Exilian

Art, Writing, and Learning: The Clerisy Quarter => History, Science, and Interesting Information - The Great Library => Caucasian Prosopography Project => Topic started by: Jubal on October 23, 2017, 10:09:47 PM

Title: Updates & New Devlog
Post by: Jubal on October 23, 2017, 10:09:47 PM
So, as some of you may know, I'm now a PhD student at the University of Vienna, which rather changes the game for the CPP. I'm planning to leave the old testing version up on Exilian, but the newer versions of it are ultimately likely to be set up in a rather better protected environment by the university, and are using rather different technologies - Neo4J (https://neo4j.com/)r ather than SQL for the database-end, though still PHP at the front.

Nonetheless, I want to put a devlog here still to record what I'm doing with the project - I want to keep a public-facing record of where things are going, partly to keep myself on track and partly because I think having some chance for folk to publicly engage with my work is good from an academic transparency perspective. As such, here's the new devlog thread! I'm happy to post screencaps of what I'm doing or provide people with test-drive versions of the software, but I'm not going to be running a public version in the near future thanks to the cost & difficulty of setting up a server running neo4j etc.



Today's work:
Title: Re: Updates & New Devlog
Post by: Jubal on October 24, 2017, 10:18:10 PM
Today:


Tomorrow's job should be adding the "event" node and some basic features for editing it, though I need to also get on and do the "add new person" feature too.
Title: Re: Updates & New Devlog
Post by: Glaurung on October 25, 2017, 01:06:23 AM
Good to hear this is under way. If there's a way for me to do user testing, I'd be happy to put some time into it.
Title: Re: Updates & New Devlog
Post by: Jubal on October 25, 2017, 11:46:30 PM
Thankyou! It'll be a while before it's ready for that, I think - my current plan is to add event nodes, finish the biography nodes, add the location nodes, and then input all the data from the English version of the Chronicle of Giorgia Lasha and his Time (selected because it's the shortest chronicle covering the period) - at which point I then have a tiny dataset I can manipulate and test out some more interesting functionality with, which I guess will be the stage where extra testing might help.
Title: Re: Updates & New Devlog
Post by: Jubal on November 02, 2017, 04:57:34 PM
Finally, after some hiccups, the bibliography "add new books" system is nearly sorted (that is, the system that creates links between people's pages and the books that are referenced in their mini-bibliography). I've been wrestling with the last major hiccup for the past hour, which turned out to be a feature of Neo4j not having implicit integer to string conversion whereas PHP does, which managed to confuse my code a little. I currently don't have a feature for removing books, but that's a fairly low concern at this point since I'm unlikely to need it often.
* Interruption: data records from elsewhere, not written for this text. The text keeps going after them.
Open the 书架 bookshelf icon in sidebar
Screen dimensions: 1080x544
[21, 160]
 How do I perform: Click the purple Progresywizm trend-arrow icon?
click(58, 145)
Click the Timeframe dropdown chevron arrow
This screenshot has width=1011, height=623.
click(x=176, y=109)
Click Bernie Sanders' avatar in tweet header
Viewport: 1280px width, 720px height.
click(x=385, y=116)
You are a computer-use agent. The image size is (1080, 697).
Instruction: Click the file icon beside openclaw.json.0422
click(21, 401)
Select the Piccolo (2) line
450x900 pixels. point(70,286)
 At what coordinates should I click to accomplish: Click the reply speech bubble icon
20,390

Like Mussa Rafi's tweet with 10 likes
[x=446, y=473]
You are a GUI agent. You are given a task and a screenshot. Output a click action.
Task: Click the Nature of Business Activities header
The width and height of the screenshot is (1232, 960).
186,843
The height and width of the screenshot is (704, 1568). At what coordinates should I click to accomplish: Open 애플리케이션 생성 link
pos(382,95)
The whole system will also be needed for events: I was considering trying to integrate events better into people's pages, but I think it may be simpler for events to stay pretty firmly as their own separate thing/node type with their own pages, and just have tags/links between people and the events at which they were present.
Title: Re: Updates & New Devlog
Post by: Glaurung on November 02, 2017, 06:23:01 PM
The whole system will also be needed for events: I was considering trying to integrate events better into people's pages, but I think it may be simpler for events to stay pretty firmly as their own separate thing/node type with their own pages, and just have tags/links between people and the events at which they were present.
My feeling is that events should almost certainly be a separate data entity (node?) from people: one event can have multiple people involved (or possibly none at all); each person is likely to participate in multiple events. In terms of UI, a person's page might have a header section with biographical details, and then a list of events, while an event page could include a list of the people present.
Title: Re: Updates & New Devlog
Post by: Jubal on November 02, 2017, 07:01:05 PM
Yes - they've always been going to be a separate node type, with a separate edit page (with links to people and location objects). The question was more how well their UI could link into the person pages, and how that interacted with the reference links, which are one of the more headache-inducing parts of the whole system; one can't link from a link, only from a node, which sometimes makes referencing "why I've put this link here" tricky, and also loading in all the references from an event alongside the ones for the person and then sorting them out into some sort of coherent system and re-ordering them to get a proper ref & bibliography section is a headache I've decided is best avoided.
Title: Re: Updates & New Devlog
Post by: Glaurung on November 02, 2017, 11:43:58 PM
Yone can't link from a link, only from a node, which sometimes makes referencing "why I've put this link here" tricky
Perhaps make the links into nodes of their own (obviously of a new "relationship" or "link" type) so that you can attach relevant data to them, and then connect these "link" nodes to the relevant "ordinary" nodes? I don't know what your database system allows or encourages; I'm used to traditional relational (a.k.a. SQL) databases. But if you're wanting to record, not just that person A was at event B, but that we know this because of reference C, then it seem to me that the "link" between A and B has acquired node-like characteristics.
Title: Re: Updates & New Devlog
Post by: Jubal on November 03, 2017, 09:14:42 AM
I could do that, I just feel like it might make the whole system less intuitive and more cumbersome to work with from my perspective. I can attach properties to links, so I suspect it might be easier (and perhaps more transparent for the user) if I add some of this information as prose notes in the properties. The only technical thing I can think of where the concept of link-nodes might help would be that it would make it easier to switch certain whole sources on and off as to their impact on the database - but in general I'm not sure that's a useful enough feature for the workload at this stage, even if it might be generally fun to include.
Title: Re: Updates & New Devlog
Post by: Glaurung on November 03, 2017, 10:04:12 AM
I could do that, I just feel like it might make the whole system less intuitive and more cumbersome to work with from my perspective. I can attach properties to links, so I suspect it might be easier (and perhaps more transparent for the user) if I add some of this information as prose notes in the properties.
Ah, OK. I assumed from what you said earlier that a link was purely "A relates to B" and couldn't hold any more information, but link properties sound useful.
Title: Re: Updates & New Devlog
Post by: Jubal on November 04, 2017, 11:23:48 PM
Yes, link properties can be set and used to look things up - which I guess is more how things might work in an SQL database in the first place. They'll probably need numerical keys to fit onto references somehow, which will be a headache to say the least, but probably a smaller one than having to have linking nodes for every link I want to make...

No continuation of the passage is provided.